Chapter 1. The Evolution of Storage

Joe Arnold

In 2011, OpenStack Object Storage, code-named Swift, was launched as an inaugural project within the OpenStack cloud computing project. OpenStack Swift was a thoughtful and creative response to the unprecedented and precipitous growth in data. It introduced the world to an open-source storage system proven to run at extremely large scale.

The timing couldn’t have been more perfect. Just as the growth in online data was taking off, software-defined storage (SDS) with systems such as Swift was being developed. Object storage and SDS are logical next steps in the evolution of storage.

But before getting into Swift (in Chapter 2), we should examine the boom in unstructured data, its particular storage requirements, and how storage has evolved to include object storage and SDS. We will also explain how object storage compares to the more familiar block and file storage.

Storage Needs for Today’s Data

In this era of connected devices, demands on storage systems are increasing exponentially. Users are producing and consuming more data than ever, with social media, online video, user-uploaded content, gaming, and Software-as-a-Service applications all contributing to the vast need for easily accessible storage systems that can grow without bounds. A wide spectrum of companies and institutions are facing greater and greater storage demands. In the geological and life sciences, machine-generated data is much more valuable when it is accessible. Video productions are taping more hours at higher resolution than ever before. Enterprises are capturing more data about their projects and employees expect instant access and collaboration.

What is all this data? The majority is “unstructured” data. This means that the data does not have a predefined data model and is typically stored as a file as opposed to an entry in a database (which would be structured data). Much of this unstructured data is the ever-proliferating images, videos, emails, documents, and files of all types. This data is generated by consumers on billions of devices with more coming online each year. Data is also being generated by the many Internet-connected devices such as sensors and cameras across all types of industry.

The Growth of Data: Exabytes, Hellabytes, and Beyond

To understand the scale of this growth in data, consider that according to research conducted by the International Data Corporation (IDC) in 2013, worldwide installed raw storage capacity (byte density) will climb from 2,596 exabytes (EB) in 2012 to a staggering 7,235 EB in 2017.[1] Stored data is continuing to grow at ever faster rates, leading IDC to estimate that by 2020 the amount of data in the world will reach 35,840 exabytes. Divided by the world’s population, that is roughly 4 terabytes per person.

By now you might be wondering just how big an exabyte is. It’s an almost unimaginably large quantity, but let’s try. It’s equivalent to about one thousand petabytes (PB), one million terabytes (TB), or one billion gigabytes (GB). These figures will be meaningful to some, but if they’re not, we’ll contextualize this a bit more. An average book takes up about 1 megabyte. The largest library in the world, the Library of Congress, has about 23 million volumes, which total approximately 23 TB of data. So it would take over 43,000 libraries the size of the Library of Congress to generate an exabyte. Another example would be high-resolution photos, which are roughly 2 MB in size; an exabyte would be almost 537 billion high-resolution photos.

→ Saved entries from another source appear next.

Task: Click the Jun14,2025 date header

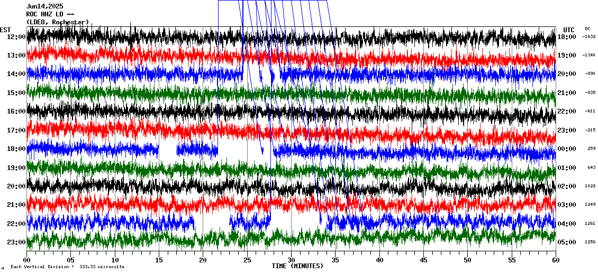Action: (45, 6)
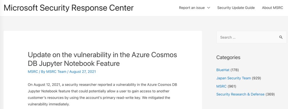Click the article's opening paragraph text
The image size is (288, 109).
[x=103, y=94]
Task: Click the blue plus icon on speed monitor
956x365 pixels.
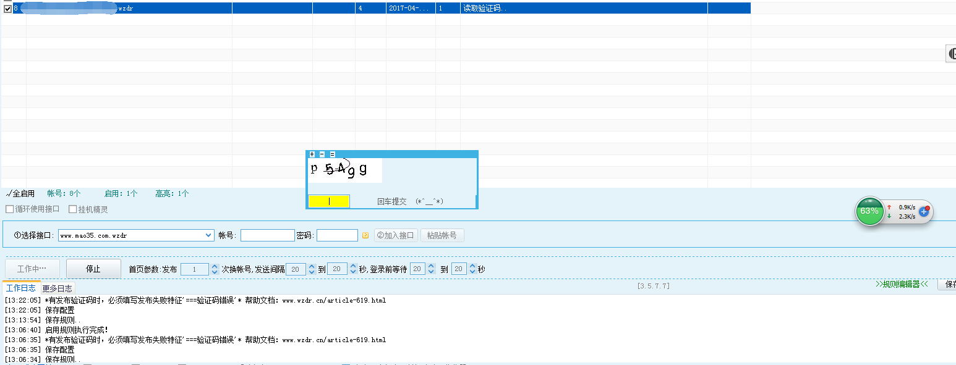Action: (x=924, y=211)
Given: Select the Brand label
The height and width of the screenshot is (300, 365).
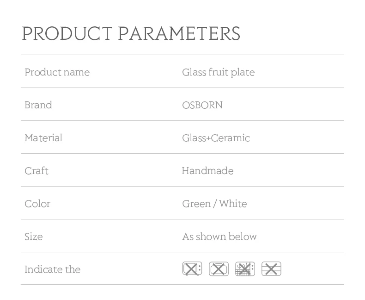Looking at the screenshot, I should (x=38, y=105).
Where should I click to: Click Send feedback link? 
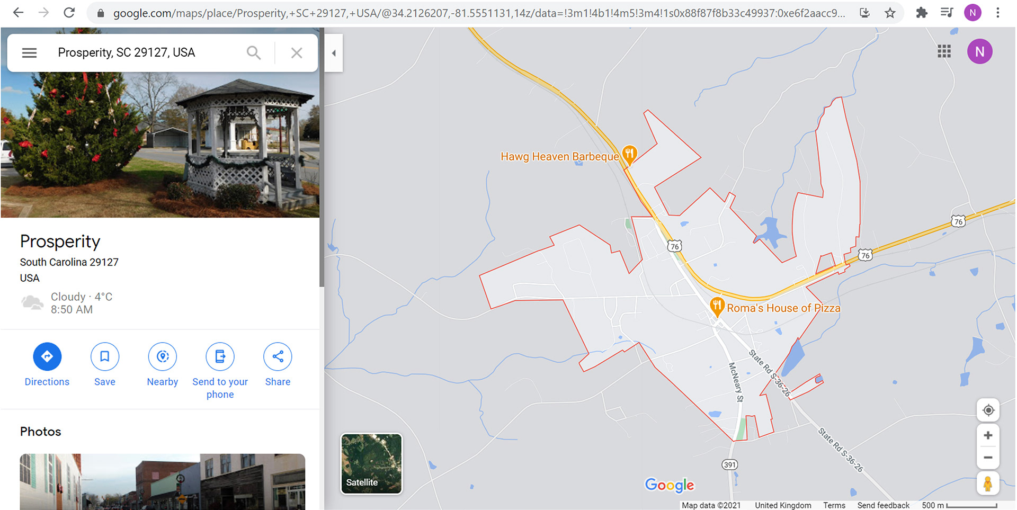coord(883,505)

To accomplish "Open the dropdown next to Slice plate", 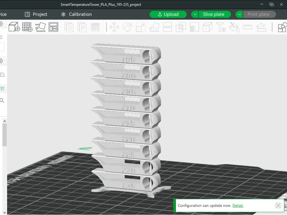I will (239, 14).
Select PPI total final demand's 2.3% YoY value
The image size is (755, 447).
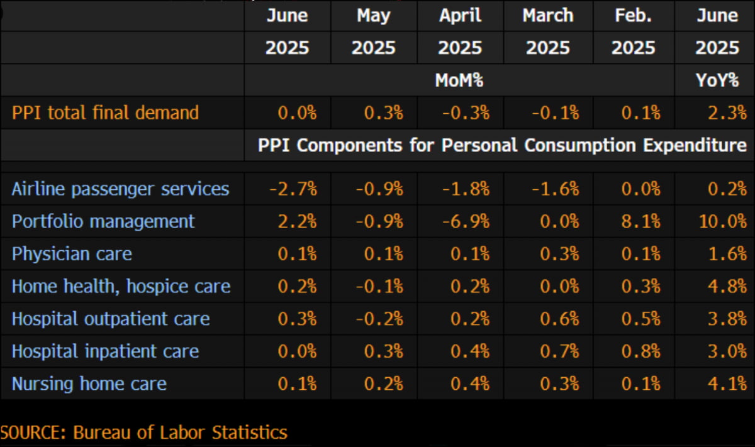point(726,113)
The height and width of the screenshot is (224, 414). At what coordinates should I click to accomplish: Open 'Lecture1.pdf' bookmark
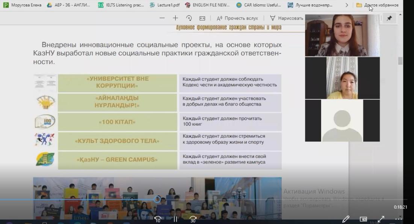tap(165, 5)
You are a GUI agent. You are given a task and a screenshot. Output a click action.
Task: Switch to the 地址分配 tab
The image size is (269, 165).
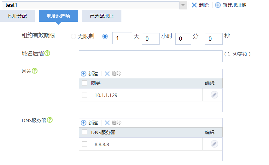pos(17,16)
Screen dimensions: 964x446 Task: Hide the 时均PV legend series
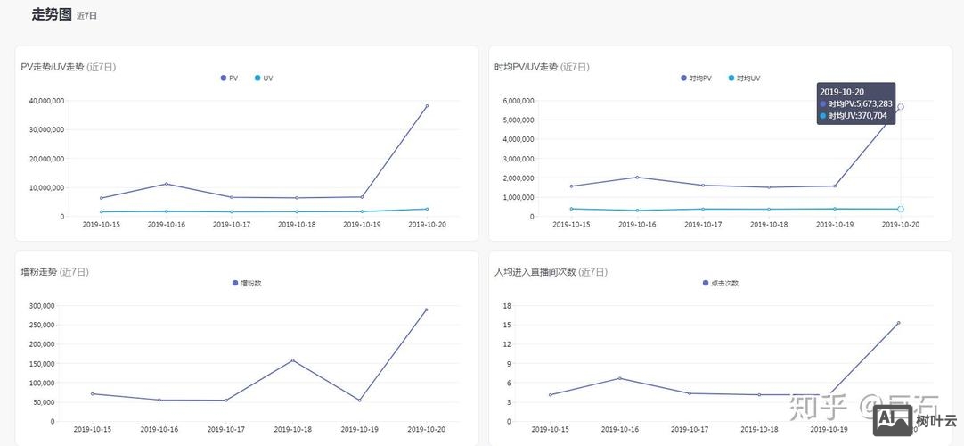(695, 78)

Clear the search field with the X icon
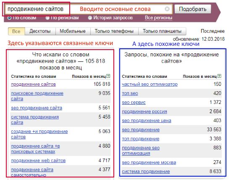tap(167, 9)
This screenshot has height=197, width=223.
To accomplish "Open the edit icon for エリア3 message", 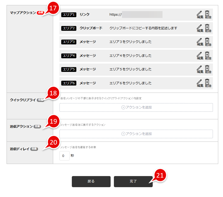I will tap(200, 42).
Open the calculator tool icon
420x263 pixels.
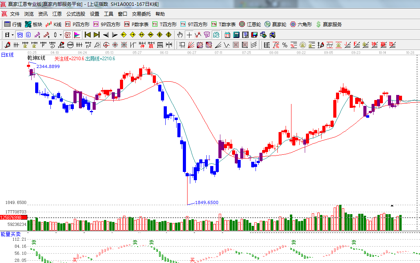click(236, 35)
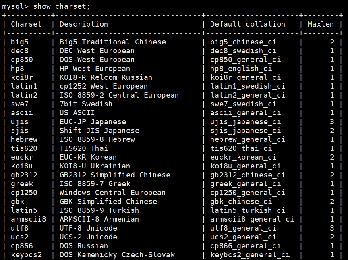Image resolution: width=348 pixels, height=260 pixels.
Task: Select the 'EUC-JP Japanese' description text
Action: (x=93, y=122)
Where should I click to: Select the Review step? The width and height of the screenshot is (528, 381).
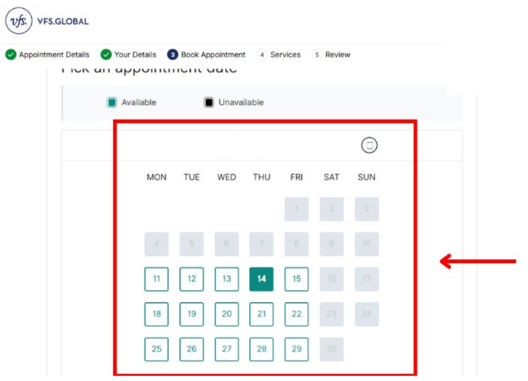(x=338, y=55)
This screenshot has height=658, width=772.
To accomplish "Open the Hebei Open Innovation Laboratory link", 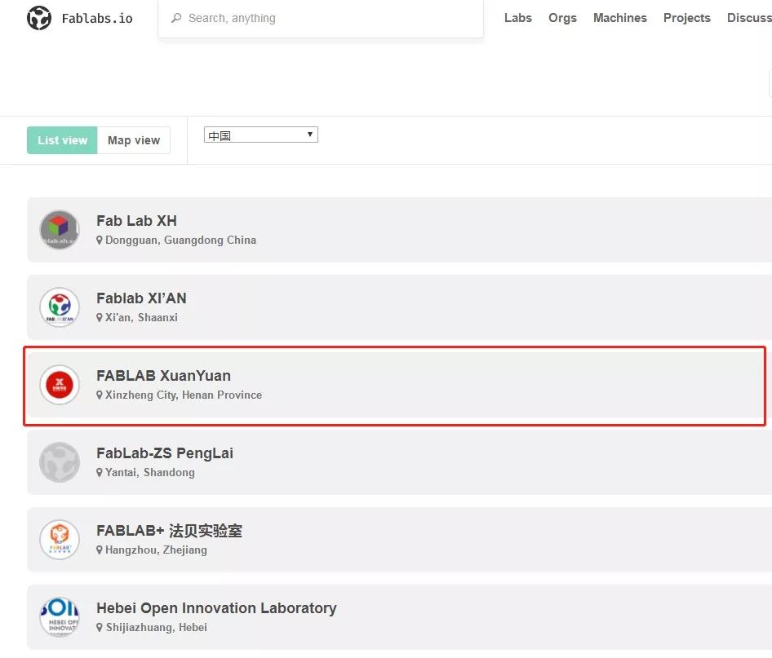I will click(x=216, y=608).
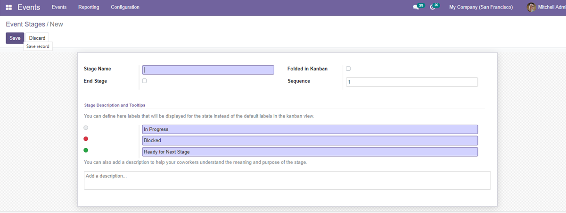Open the chat messages icon

click(x=416, y=7)
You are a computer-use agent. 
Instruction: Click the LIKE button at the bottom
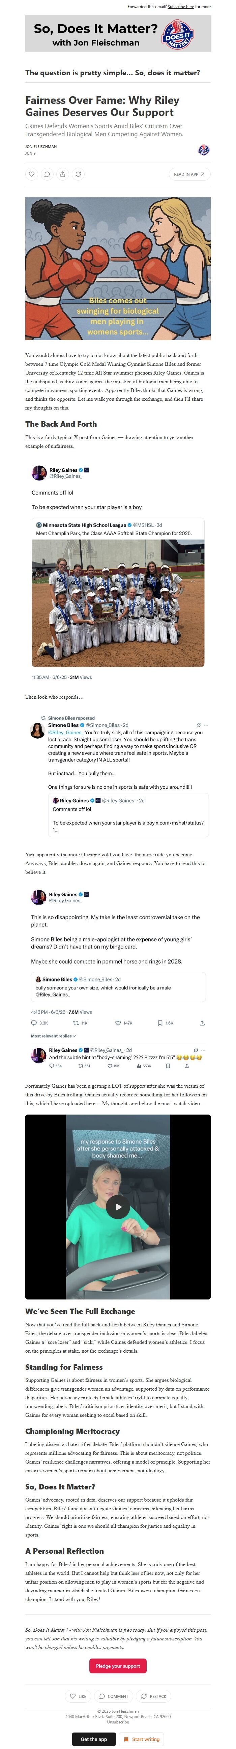click(x=78, y=1696)
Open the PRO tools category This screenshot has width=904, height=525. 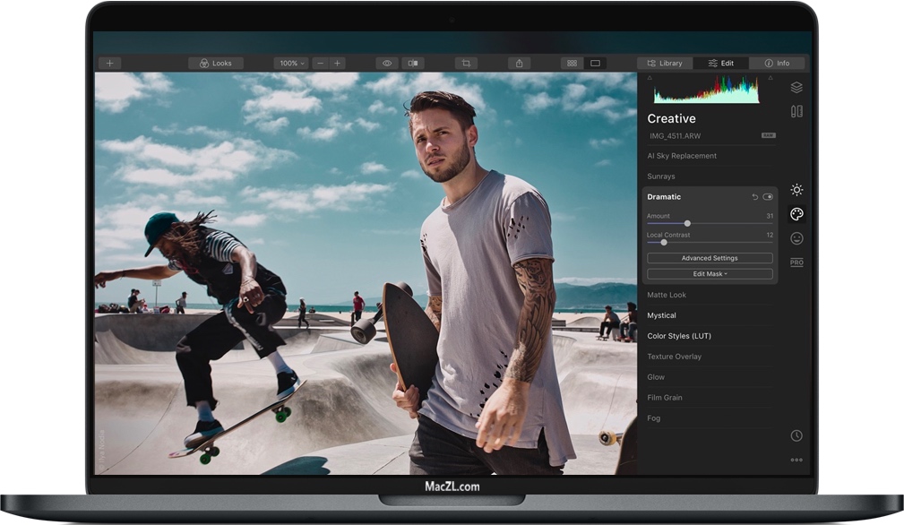796,263
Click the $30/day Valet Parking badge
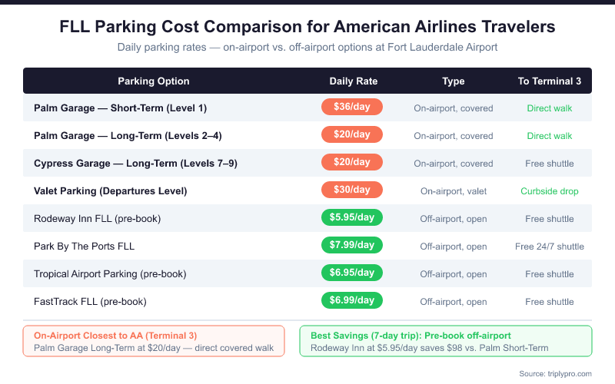 (352, 190)
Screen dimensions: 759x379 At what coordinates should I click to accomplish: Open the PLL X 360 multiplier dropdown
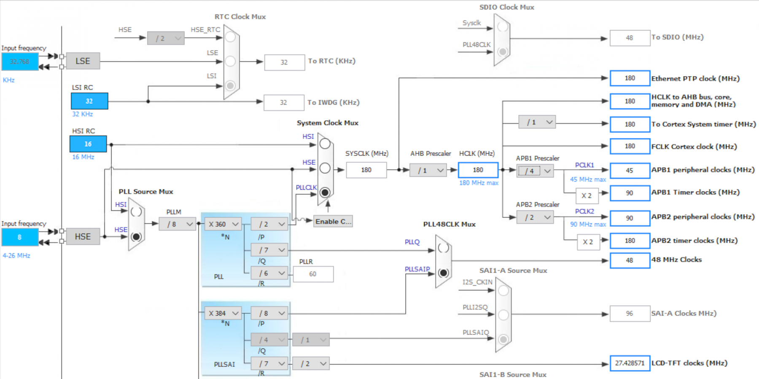coord(223,224)
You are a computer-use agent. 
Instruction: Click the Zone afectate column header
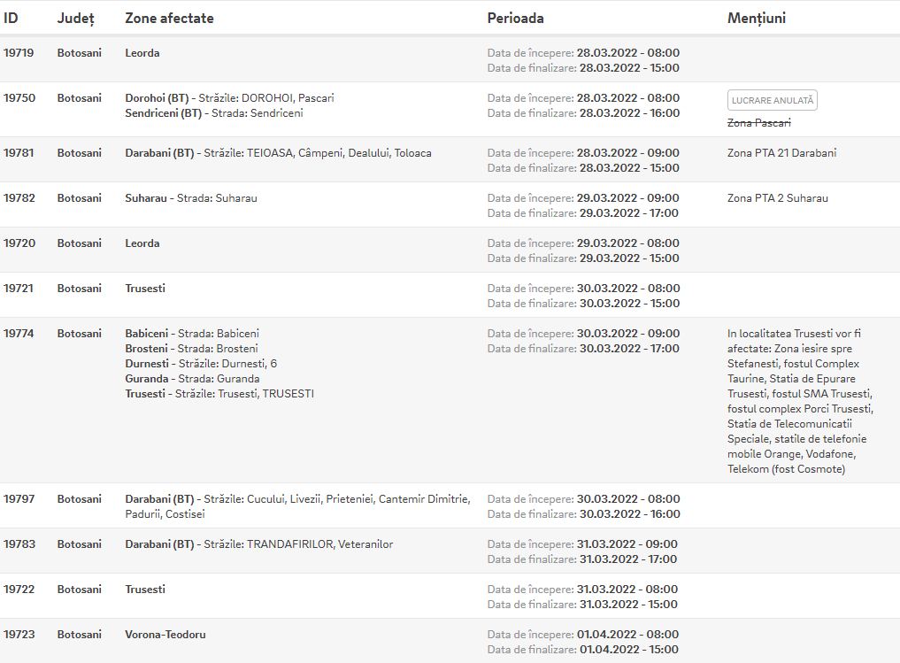(x=169, y=19)
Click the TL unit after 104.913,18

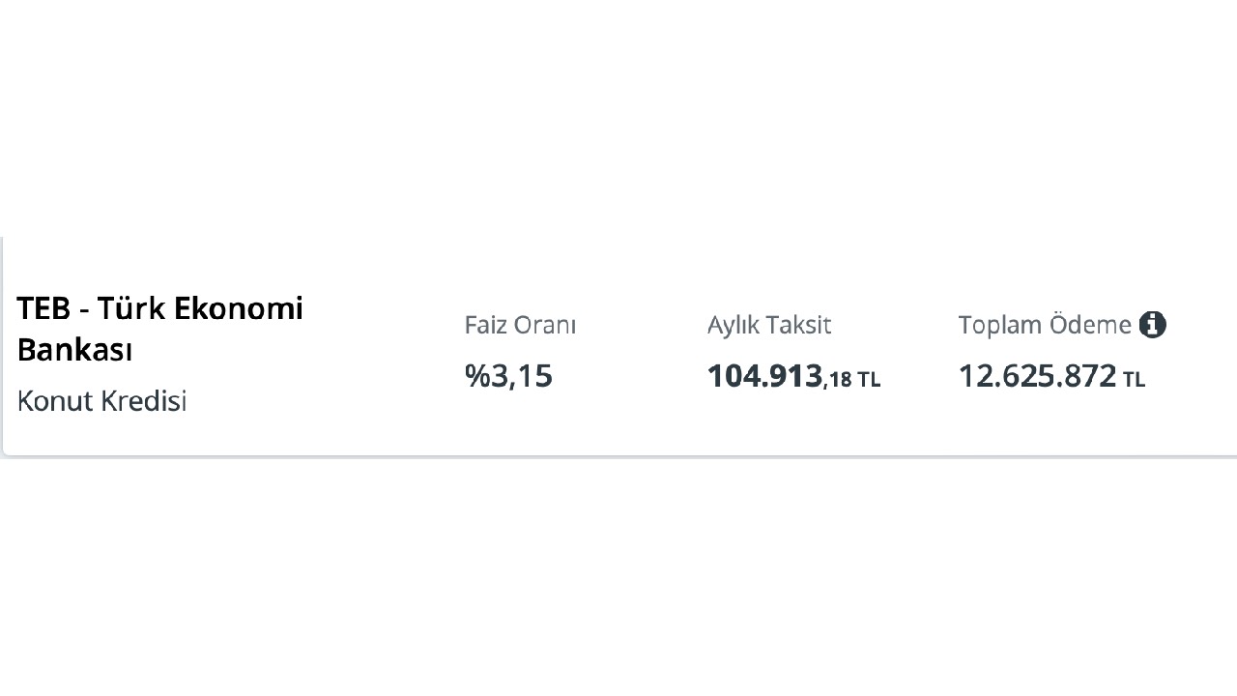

Storage capacity continues to grow, necessitating new labels for ever larger quantities of data. Beyond an exabyte (1018 bytes), we have the zettabyte (1021 bytes) and yottabyte (1024 bytes), which follow the prefixes offered by the International System of Units (SI). In response both to the rapid growth of data and the proliferation of terms, some have suggested that we simply use “hellabyte,” for “hell of a lot of bytes.”

Requirements for Storing Unstructured Data

Unstructured data often needs to be stored in a way that ensures durability, availability, and manageability—all at low cost.

Durability
Durability is the extent to which a storage system can guarantee that data will never be permanently lost or corrupted, in spite of individual component failures (such as the loss of a drive or a computer). Data is arguably the most critical (and often irreplaceable) thing we create. Many types of data must be stored forever. In a data center, most unstructured data needs to be kept for a very long time to meet customer expectations, legal and regulatory requirements, or both.
Availability
Availability refers to a storage system’s uptime and responsiveness in the face of individual component failures or heavy system load. Unstructured data usually needs to be available in an instant across a variety of devices regardless of location; users want to access their data on their mobile devices, laptops at home, and desktops at work. Although some data can be archived, many users expect most of their data to be immediately available.
Manageability
Manageability—the level of effort and resources required to keep the system functioning smoothly in the long term—can easily be an issue with small storage systems, or even with a personal computer. The concept can include personnel, time, risk, flexibility, and many other considerations that are difficult to quantify. With larger storage systems coming online, manageability becomes critical. Storage should be easy to manage. A small number of administrators should be able to support a large number of storage servers.
Low cost
Unstructured data needs to be stored at low cost. With enough money, any storage problem can be solved. However, we live in a world of constraints. Business models and available budgets require low-cost data storage solutions. There are many factors that need to be accounted for in a systems’ overall costs. This includes initial up-front expenses, such as the cost of acquiring hardware. But there are also ongoing costs that might need to be factored in. These costs might include additional software licenses, personnel costs to manage the system, and data center costs such as power and bandwidth.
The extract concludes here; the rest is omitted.